オリンピックは巨大なイベントです。
「スポーツの祭典」であると同時に、企業の競争の場でもあります。
「スピード(SPEEDO)」の競泳水着のドタバタ騒動を眺めていてわかると思います。
企業は、オリンピックのスポンサーになるべく、必死の競争を繰り広げます。
オメガ(OMEGA)は、時計大国スイスを代表する時計メーカーです。
1932年の第10回オリンピックロサンゼルス大会以降のオリンピックの公式タイマーとして採用されています。
1964年の東京オリンピック 、1992年のバルセロナオリンピックは、日本のセイコー(SEIKO)が採用されました。
1996年アトランタオリンピック、2000年シドニーオリンピックと2004年アテネオリンピックは、スイスの時計メーカー、スウォッチ (swatch) が公式タイマーに採用されました。
陸上競技では100分の1秒までが、公式タイムとして採用されます。
同タイムの場合は、判定員によるカメラ判定となります。
同タイムで着順が付くのです。
競馬と同じですね。
それでは選手の身体のどこの部分が、ゴールに到達すればフィニッシュとなるのでしょうか?
それは、選手のトルソー(胸全体)とされています。
つまりのトルソー(胸全体)の一部がゴール・ラインにかかった瞬間が、「フィニッシュ」です。
そのため選手は、ゴールになだれこむ瞬間、首から身体を前方に投げ出すか、あるいは身体のをひねってフィニッシュを切るようになりました。
1996年アトランタオリンピック女子100メートル決勝は、米国のゲイル・ディバース選手とジャマイカのマリーン・オッティ選手が10.94秒で同着1位。
決着はカメラ判定に持ち越されました。
高速カメラが撮影した複数の画像から、ディバース選手が5000分の1秒差で先に「フイニッシュ」を切ったという判定でした。
そして、金メダルは、ディバース選手の手に・・・。
このとき、両選手とも首からフィニッシュを切っています。
「首」は当然、胸の上についています。
では、どこからが「胸」なのでしょうか?
あるいは、トルソー(胸全体)なのでしょうか?
判然としません・・・。
5000分の1秒差で「首」の付け根、あるいは「腕」の付け根、と「胸」をどうやって区別するのか、という根本的な疑問が残ります・・・。
解説者が言っていました、「採点競技と同じように、結局、最後は審判が判定を下す。
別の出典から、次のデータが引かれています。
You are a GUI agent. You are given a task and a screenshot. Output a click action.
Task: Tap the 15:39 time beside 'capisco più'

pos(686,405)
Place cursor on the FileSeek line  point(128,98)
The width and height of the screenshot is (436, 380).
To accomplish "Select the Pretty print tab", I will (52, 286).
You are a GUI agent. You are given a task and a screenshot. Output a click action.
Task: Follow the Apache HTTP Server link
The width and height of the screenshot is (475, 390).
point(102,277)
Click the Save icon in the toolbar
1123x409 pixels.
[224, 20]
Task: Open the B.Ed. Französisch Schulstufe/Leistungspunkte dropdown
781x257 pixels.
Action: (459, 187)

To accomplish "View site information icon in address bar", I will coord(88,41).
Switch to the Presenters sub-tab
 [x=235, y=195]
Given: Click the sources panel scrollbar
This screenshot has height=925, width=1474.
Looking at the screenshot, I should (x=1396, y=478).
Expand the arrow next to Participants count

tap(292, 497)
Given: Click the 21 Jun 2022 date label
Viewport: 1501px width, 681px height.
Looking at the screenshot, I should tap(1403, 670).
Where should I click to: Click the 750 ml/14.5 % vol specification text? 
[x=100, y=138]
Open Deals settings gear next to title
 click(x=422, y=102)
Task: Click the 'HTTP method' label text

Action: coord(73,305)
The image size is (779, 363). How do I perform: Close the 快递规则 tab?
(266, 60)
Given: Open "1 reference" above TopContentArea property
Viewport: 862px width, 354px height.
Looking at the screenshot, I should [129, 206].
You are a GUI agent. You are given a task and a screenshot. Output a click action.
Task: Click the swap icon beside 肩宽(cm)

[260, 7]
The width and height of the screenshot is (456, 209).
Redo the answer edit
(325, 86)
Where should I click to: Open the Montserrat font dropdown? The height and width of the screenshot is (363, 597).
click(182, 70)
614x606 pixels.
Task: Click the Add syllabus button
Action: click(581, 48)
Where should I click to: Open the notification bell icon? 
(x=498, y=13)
」のです・・・何しろ、スポーツですから。
ちなみに、日本期待の「競泳競技」ですが、1972年の旧西ドイツのミュンヘンオリンピックから1980年日本がボイコットをしたモスクワオリンピックまでは、公式タイムは1000分の1秒までが採用されていました。
どの大会かは、失念しましたが(ミュンヘンオリンピック?)1000分の数秒差で決着がついたレースがありました。
しかし、「水」の中でもあり、それではあまりに酷だということで1984年のロサンゼルス大会より公式タイムは100分の1秒ということに。
着順無しの、同着に改正されました。
そして、早くも同大会で、同タイムで同着1位の選手2人というレースがありました。
オリンピックと計測タイムにまつわる「豆知識」でした。